Lumet, who went on to chronicle New York better than just about any filmmaker this side of Martin Scorsese, makes brilliant, inspired use of location shooting, transforming East Harlem into one long sprawl of whorehouses, back alleys, poorhouses, and trash spilling out in every direction. It’s a city that’s ugly, mean, and corrupt to the core, but also gloriously and unmistakably alive in its vulgarity, sadness, and desperation. Only someone who loves New York as deeply as Lumet could capture its grit so compellingly.
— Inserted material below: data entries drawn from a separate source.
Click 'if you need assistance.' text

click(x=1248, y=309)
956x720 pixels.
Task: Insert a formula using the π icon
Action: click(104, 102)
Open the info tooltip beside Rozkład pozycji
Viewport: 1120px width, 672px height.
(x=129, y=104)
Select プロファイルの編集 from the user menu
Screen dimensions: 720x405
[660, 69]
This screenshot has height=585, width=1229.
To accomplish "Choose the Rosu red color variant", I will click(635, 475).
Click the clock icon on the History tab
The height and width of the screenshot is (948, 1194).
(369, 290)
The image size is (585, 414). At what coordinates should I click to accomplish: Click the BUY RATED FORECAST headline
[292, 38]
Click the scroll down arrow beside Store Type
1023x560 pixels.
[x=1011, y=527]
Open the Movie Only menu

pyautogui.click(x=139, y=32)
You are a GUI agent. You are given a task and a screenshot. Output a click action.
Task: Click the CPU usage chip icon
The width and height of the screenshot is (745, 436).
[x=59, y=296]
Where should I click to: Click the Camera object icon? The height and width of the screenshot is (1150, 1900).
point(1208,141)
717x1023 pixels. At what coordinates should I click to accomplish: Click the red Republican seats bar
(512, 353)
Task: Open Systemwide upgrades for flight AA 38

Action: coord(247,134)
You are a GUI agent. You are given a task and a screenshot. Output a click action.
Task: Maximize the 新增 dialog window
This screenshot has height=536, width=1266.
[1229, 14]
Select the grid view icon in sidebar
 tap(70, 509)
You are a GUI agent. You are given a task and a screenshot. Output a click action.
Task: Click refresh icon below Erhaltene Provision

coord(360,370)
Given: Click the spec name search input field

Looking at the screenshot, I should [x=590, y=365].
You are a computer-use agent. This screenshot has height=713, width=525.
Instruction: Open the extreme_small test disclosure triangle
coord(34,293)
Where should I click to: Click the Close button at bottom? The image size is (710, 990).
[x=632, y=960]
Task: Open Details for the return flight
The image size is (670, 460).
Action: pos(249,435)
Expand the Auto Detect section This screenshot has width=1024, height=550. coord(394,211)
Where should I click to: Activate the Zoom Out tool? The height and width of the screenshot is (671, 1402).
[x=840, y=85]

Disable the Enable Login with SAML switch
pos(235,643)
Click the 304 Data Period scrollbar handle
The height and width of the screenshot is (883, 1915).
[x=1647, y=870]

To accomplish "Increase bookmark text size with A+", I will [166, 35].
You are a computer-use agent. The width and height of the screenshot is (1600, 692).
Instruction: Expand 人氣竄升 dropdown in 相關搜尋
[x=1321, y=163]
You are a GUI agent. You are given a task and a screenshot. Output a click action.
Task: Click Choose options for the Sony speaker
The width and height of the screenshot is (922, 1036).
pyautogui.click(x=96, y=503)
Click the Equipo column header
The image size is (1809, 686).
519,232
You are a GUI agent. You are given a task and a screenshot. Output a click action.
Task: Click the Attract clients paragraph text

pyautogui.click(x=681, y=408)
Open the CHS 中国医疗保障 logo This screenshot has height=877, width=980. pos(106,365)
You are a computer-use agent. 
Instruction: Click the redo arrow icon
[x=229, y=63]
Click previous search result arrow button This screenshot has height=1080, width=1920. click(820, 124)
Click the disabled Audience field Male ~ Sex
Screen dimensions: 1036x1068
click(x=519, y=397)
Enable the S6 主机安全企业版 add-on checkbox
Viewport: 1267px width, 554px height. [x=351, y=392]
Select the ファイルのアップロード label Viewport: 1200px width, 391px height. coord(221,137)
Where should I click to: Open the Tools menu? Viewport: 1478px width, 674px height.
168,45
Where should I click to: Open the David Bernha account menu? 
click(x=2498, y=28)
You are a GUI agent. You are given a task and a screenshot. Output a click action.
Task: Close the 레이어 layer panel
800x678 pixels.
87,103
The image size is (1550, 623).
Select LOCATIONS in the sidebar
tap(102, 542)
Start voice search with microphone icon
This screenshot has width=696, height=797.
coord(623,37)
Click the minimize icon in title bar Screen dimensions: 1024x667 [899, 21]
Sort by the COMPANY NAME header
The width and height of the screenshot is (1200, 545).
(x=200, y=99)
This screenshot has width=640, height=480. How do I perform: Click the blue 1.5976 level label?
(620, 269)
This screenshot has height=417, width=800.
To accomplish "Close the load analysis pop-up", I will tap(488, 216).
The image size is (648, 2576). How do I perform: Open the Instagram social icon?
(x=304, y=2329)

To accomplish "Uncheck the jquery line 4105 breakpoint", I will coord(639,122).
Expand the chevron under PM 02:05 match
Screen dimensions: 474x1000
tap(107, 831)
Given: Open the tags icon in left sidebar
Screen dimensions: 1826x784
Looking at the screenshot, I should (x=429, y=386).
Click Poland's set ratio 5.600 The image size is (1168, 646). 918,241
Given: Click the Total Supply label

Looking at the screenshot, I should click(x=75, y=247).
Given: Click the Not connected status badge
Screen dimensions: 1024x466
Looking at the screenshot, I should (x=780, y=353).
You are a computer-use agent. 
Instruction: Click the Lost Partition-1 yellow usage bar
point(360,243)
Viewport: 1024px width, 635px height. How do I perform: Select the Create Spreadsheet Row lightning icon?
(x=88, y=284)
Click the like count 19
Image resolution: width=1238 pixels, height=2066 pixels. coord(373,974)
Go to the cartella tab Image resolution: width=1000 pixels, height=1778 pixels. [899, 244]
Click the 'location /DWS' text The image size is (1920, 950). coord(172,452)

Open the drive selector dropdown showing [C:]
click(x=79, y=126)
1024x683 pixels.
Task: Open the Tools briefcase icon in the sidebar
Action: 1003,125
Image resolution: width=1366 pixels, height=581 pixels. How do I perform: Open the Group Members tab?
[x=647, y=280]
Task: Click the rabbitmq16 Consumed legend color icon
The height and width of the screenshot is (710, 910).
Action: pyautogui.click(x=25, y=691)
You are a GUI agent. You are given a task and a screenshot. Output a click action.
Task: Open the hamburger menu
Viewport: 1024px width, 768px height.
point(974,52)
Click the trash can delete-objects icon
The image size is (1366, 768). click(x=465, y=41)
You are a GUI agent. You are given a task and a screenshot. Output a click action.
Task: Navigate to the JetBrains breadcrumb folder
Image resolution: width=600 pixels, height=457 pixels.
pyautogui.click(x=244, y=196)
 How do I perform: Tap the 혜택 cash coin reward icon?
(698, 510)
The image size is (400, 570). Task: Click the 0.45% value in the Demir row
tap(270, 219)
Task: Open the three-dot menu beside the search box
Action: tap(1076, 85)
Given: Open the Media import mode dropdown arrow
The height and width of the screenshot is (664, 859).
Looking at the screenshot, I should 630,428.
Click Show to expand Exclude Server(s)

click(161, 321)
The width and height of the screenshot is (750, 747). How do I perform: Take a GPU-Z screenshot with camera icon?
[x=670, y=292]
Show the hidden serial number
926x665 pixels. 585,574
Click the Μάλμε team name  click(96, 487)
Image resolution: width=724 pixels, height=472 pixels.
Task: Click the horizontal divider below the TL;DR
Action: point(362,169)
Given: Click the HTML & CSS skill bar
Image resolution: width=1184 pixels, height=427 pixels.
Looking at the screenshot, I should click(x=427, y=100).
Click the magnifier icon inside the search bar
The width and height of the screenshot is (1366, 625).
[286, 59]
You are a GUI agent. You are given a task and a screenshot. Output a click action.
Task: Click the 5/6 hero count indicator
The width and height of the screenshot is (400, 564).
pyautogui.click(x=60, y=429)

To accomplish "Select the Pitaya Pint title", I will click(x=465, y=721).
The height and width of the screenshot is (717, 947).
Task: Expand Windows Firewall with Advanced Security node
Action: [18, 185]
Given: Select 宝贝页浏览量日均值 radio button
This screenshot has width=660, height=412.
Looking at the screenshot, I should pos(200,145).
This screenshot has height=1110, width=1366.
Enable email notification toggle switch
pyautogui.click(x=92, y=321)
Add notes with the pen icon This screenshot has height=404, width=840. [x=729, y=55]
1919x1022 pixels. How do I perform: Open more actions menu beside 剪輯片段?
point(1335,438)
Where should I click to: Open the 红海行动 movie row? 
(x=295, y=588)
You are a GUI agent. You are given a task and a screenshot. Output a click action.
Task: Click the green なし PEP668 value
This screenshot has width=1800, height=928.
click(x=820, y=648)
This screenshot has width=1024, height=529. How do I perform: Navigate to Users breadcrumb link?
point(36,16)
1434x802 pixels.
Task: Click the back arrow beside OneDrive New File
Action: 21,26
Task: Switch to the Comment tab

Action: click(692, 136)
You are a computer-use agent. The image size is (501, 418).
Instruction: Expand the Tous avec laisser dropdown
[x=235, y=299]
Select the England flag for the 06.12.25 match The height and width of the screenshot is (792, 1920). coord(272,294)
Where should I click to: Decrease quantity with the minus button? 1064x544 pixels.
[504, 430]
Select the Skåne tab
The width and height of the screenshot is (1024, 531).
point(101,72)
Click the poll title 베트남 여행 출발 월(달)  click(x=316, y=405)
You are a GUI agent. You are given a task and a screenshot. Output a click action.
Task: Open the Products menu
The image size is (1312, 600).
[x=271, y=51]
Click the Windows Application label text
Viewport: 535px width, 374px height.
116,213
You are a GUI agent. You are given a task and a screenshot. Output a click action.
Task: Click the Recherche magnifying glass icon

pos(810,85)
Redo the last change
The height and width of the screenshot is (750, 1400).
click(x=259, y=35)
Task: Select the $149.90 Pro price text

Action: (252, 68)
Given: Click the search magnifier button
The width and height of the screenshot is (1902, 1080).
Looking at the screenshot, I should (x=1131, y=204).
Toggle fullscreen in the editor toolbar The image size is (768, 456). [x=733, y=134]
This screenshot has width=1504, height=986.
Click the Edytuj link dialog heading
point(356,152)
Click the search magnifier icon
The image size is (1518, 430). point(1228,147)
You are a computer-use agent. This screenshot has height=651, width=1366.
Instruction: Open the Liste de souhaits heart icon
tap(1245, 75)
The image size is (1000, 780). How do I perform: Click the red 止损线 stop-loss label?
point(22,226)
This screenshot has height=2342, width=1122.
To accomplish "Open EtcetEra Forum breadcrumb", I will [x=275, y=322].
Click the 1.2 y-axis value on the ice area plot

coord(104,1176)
Quincy Jones’ fantastic score mainlines the coked-up grit of East Harlem in the 1960s, giving the film a jazzy, propulsive, reckless urban energy that reflects the constant cultural friction between Nazerman’s professorial, Old World Judaism and an East Harlem where Caucasians are outnumbered by black and Hispanic people. The Pawnbroker is powerfully controlled throughout its first two acts, as Nazerman holds off a world that can only give him pain, but grows almost unbearably sad and intense once the walls Nazerman has built for himself come crashing down, and he is forced to confront his complicity in the world’s ugliness.
The Pawnbroker is a paradoxically obsessed with death, yet roaring with life, a jazzy urban tragedy that sees shadows of the Holocaust in the suffering and exploitation of the dead-eyed souls of East Harlem. It’s a painfully, uncomfortably immersive experience that gets so deep inside its protagonist’s wounded psyche that, like Nazerman, the audience comes to pray for a release, any release, from that pain. But like the toughest noirs, The Pawnbroker offers no release and no catharsis, just a narrative that begins intense, and deepens until it’s almost unwatchably sad, in the best possible sense. The Pawnbroker was one of the first major American films to tackle the Holocaust, and time and the deluge of films on the subject that followed in its wake have done nothing to diminish its power.
None, disappointingly, considering the film’s fascinating legacy.